■ **Written task**: Return every line of the material below word for word, leaving the pictures out of your answer.

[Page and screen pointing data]
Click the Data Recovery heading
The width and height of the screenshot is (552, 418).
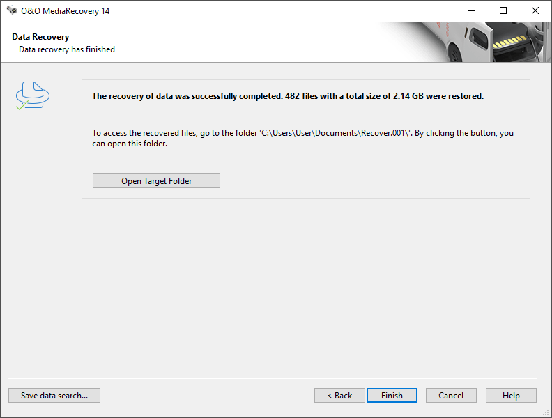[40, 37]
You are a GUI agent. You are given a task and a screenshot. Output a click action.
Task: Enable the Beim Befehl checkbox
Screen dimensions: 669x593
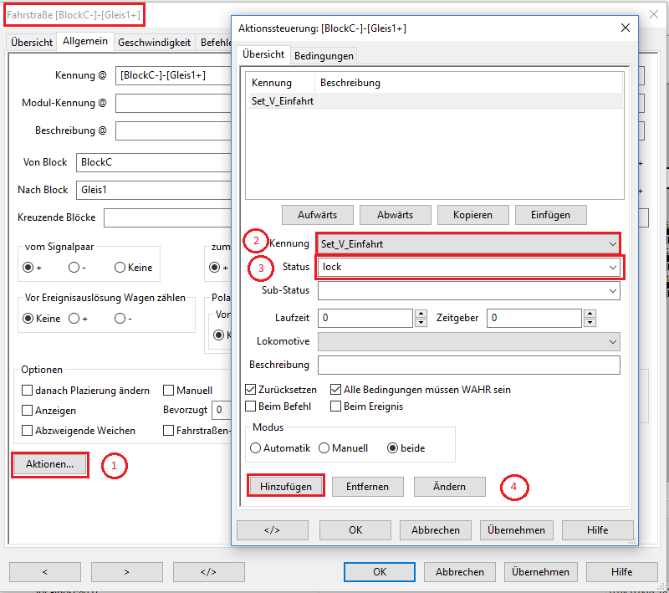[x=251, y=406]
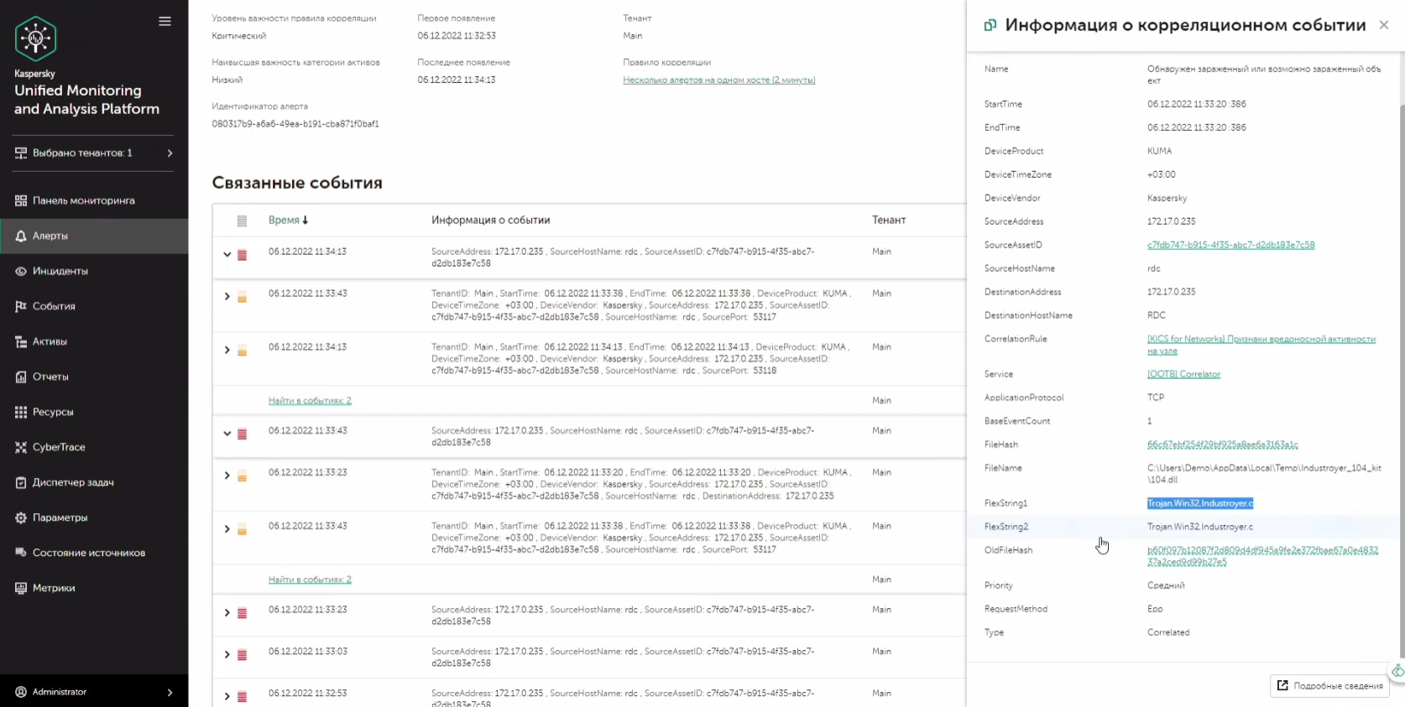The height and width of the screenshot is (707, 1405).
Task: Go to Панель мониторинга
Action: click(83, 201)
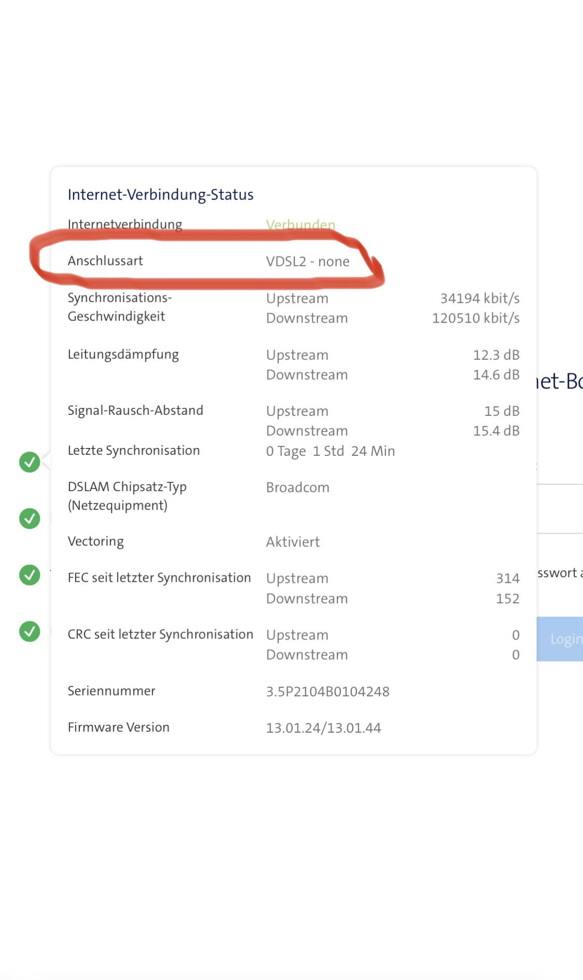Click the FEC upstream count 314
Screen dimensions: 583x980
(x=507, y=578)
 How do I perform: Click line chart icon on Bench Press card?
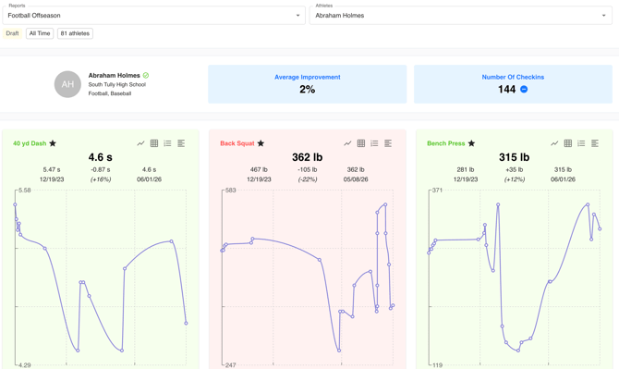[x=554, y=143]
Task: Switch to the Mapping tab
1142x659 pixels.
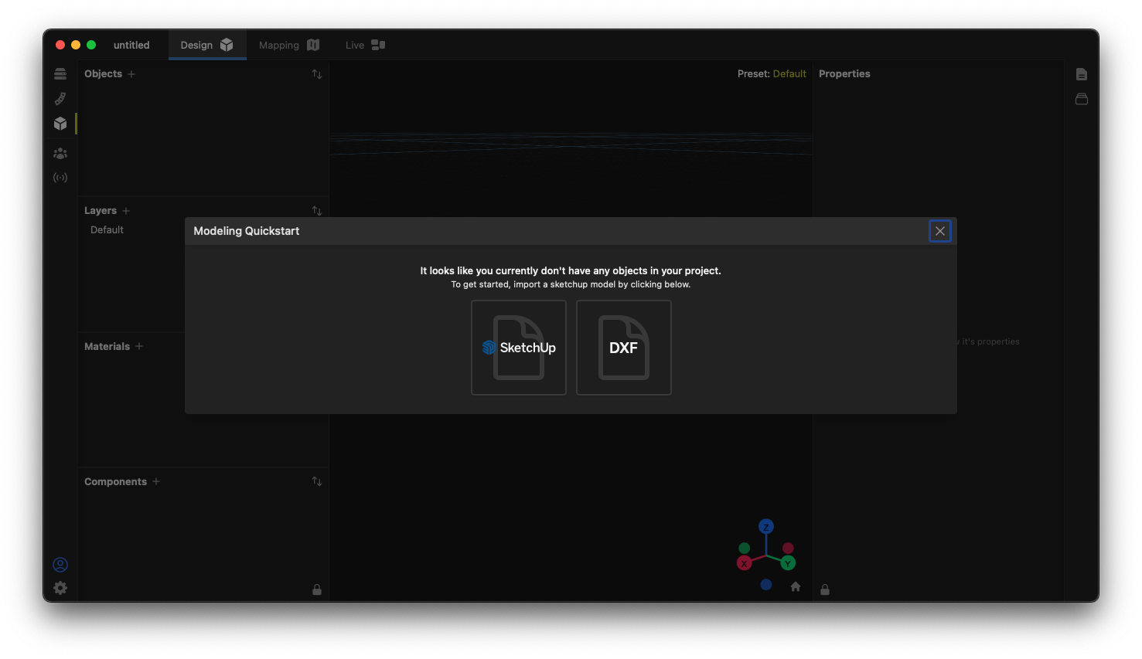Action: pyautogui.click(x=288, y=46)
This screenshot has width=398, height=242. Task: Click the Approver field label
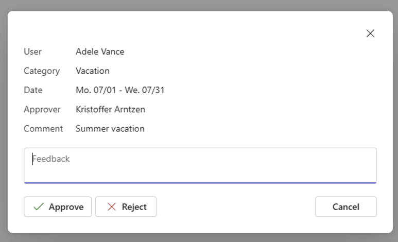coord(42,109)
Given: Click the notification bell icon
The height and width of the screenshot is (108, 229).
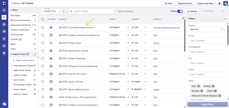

■ **Right answer**:
Click the Data Recovery heading
The width and height of the screenshot is (552, 418).
[40, 37]
You are a GUI agent. You are given a task and a screenshot. Output a click action.
Task: Enable the Beim Befehl checkbox
Screen dimensions: 669x593
[x=251, y=406]
The height and width of the screenshot is (707, 1405).
Task: Go to Панель мониторинга
Action: click(83, 201)
Click the FEC upstream count 314
Screen dimensions: 583x980
(x=507, y=578)
 How do I perform: Click line chart icon on Bench Press card?
[x=554, y=143]
Task: Switch to the Mapping tab
1142x659 pixels.
Action: pyautogui.click(x=288, y=46)
This screenshot has width=398, height=242. Task: Click the Approver field label
coord(42,109)
Given: Click the notification bell icon
The height and width of the screenshot is (108, 229).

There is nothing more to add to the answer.